Opinion
6858.
November 22, 2005.
Judgment, Supreme Court, New York County (Ruth Pickholz, J.), rendered February 1, 2005, convicting defendant, after a jury trial, of criminal sale of a controlled substance in the third degree, and sentencing him, as a second felony offender, to a term of 3½ years, unanimously modified, on the law, to the extent of vacating the sentence and remanding to Supreme Court for resentencing in accordance with the decision herein, and otherwise affirmed.
Robert M. Morgenthau, District Attorney, New York (Mark Dwyer of counsel), for appellant.
Robert S. Dean, Center for Appellate Litigation, New York (Claudia S. Trupp of counsel), for respondent.
Before: Tom, J.P., Andrias, Sullivan, Gonzalez and Malone, JJ., concur.
Defendant committed this crime before the effective date of the Drug Law Reform Act (L 2004, ch 738) but was sentenced after that date.
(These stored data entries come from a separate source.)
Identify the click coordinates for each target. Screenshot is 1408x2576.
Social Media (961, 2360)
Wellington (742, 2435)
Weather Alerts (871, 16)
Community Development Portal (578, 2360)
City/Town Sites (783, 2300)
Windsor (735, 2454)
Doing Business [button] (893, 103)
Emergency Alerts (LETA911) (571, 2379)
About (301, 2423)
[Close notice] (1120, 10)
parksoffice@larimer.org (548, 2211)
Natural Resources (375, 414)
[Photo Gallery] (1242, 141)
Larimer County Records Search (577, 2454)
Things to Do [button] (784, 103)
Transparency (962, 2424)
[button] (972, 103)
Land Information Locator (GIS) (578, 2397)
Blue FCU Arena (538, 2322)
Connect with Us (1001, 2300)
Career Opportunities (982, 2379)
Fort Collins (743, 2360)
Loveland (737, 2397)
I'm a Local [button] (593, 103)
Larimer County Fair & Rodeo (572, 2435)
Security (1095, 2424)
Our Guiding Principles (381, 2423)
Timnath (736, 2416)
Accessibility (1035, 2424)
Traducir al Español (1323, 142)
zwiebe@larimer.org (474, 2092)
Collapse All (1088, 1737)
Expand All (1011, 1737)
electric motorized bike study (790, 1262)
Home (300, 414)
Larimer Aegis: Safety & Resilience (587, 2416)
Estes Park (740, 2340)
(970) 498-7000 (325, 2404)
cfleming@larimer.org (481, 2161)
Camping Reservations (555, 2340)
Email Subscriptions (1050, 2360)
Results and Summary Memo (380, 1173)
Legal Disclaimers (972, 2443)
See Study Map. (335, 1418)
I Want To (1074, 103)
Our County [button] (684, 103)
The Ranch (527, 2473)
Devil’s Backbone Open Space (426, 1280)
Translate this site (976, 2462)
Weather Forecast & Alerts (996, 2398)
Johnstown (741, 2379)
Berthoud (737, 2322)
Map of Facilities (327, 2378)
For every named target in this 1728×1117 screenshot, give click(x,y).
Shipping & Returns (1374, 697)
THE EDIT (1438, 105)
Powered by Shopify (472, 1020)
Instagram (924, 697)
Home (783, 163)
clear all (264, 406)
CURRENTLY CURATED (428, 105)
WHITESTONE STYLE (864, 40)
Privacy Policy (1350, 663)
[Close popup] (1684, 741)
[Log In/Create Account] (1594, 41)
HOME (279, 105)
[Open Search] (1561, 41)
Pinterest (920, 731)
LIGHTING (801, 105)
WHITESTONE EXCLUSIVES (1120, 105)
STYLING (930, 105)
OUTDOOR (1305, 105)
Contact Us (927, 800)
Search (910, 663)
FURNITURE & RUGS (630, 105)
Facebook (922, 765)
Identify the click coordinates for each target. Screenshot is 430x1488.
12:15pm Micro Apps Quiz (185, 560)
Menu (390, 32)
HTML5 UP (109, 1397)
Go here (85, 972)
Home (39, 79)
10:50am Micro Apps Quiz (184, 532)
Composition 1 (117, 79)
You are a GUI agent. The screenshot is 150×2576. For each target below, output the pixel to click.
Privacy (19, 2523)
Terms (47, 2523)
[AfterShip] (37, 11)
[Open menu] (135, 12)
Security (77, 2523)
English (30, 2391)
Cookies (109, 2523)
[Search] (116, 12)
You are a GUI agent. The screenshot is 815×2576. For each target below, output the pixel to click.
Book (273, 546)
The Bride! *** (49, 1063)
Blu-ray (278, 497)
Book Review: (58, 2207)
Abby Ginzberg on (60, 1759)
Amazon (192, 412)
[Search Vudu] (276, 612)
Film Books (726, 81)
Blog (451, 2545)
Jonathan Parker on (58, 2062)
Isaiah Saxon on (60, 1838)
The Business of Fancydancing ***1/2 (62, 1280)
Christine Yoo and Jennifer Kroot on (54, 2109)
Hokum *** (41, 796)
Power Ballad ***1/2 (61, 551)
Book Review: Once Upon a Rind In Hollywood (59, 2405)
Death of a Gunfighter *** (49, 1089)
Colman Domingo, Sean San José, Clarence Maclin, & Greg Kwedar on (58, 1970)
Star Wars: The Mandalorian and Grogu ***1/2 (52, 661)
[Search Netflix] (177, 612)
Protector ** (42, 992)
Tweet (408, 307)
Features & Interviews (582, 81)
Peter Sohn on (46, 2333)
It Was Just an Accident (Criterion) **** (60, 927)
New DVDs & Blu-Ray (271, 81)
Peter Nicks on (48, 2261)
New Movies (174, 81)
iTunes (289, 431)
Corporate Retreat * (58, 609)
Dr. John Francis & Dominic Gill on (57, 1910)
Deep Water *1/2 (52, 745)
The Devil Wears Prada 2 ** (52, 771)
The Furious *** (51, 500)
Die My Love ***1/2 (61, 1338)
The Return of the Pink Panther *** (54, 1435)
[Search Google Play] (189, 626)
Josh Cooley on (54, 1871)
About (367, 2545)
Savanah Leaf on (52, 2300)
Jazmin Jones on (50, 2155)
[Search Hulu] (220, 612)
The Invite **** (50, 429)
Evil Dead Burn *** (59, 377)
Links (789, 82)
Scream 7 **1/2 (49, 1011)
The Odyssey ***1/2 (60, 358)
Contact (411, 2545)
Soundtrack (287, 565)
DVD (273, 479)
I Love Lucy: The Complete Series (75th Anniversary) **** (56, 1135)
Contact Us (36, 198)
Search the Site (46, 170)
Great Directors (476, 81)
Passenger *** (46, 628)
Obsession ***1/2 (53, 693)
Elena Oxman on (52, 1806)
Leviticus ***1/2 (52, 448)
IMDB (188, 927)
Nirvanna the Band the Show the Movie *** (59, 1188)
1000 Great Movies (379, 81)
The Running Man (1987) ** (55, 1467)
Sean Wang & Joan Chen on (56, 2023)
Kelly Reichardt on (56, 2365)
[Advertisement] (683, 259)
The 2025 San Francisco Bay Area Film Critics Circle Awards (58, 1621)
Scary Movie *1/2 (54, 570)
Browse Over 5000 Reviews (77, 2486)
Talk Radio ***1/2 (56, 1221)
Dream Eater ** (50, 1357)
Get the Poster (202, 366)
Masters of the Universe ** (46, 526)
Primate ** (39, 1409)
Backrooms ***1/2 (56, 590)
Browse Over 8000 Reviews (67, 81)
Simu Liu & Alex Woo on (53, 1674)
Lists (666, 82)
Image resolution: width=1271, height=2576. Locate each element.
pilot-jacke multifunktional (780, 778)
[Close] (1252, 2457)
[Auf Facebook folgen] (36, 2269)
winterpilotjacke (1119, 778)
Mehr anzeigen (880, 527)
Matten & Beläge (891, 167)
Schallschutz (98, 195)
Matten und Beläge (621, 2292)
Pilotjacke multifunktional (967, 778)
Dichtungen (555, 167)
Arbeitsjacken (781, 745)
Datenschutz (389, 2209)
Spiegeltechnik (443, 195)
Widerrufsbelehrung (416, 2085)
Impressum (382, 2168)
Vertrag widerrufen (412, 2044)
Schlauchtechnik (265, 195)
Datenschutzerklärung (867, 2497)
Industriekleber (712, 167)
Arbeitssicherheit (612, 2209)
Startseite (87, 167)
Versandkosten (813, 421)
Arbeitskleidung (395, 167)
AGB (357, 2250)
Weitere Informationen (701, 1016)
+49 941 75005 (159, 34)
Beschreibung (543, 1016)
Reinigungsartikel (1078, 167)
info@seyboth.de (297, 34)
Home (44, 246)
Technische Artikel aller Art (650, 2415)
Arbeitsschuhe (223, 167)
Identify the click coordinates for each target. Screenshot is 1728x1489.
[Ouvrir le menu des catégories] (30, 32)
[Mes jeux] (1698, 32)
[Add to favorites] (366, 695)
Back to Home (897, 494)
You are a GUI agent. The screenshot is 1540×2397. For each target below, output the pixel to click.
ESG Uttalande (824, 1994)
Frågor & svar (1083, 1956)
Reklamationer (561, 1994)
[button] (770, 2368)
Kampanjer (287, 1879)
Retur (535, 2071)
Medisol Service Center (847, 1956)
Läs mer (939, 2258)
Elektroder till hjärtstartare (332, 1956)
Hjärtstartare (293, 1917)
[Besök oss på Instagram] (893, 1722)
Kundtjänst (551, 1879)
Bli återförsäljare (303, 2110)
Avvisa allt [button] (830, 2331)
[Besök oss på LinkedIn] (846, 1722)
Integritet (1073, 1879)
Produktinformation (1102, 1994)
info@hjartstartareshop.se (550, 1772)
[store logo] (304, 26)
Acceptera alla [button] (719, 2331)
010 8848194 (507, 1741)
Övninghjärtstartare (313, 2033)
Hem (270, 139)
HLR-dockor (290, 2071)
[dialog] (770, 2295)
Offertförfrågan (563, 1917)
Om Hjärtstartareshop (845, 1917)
The sentencing court erred when it invoked the amelioration doctrine of People v. Behlog ( 74 NY2d 237) to give defendant the benefit of the reduced penalty contained in the new law. We have concluded that for purposes of the Drug Law Reform Act, the Legislature intended to negate the amelioration doctrine ( People v. Nelson, 21 AD3d 861). Accordingly, we remand for resentencing in accordance with the law applicable at the time of the crime.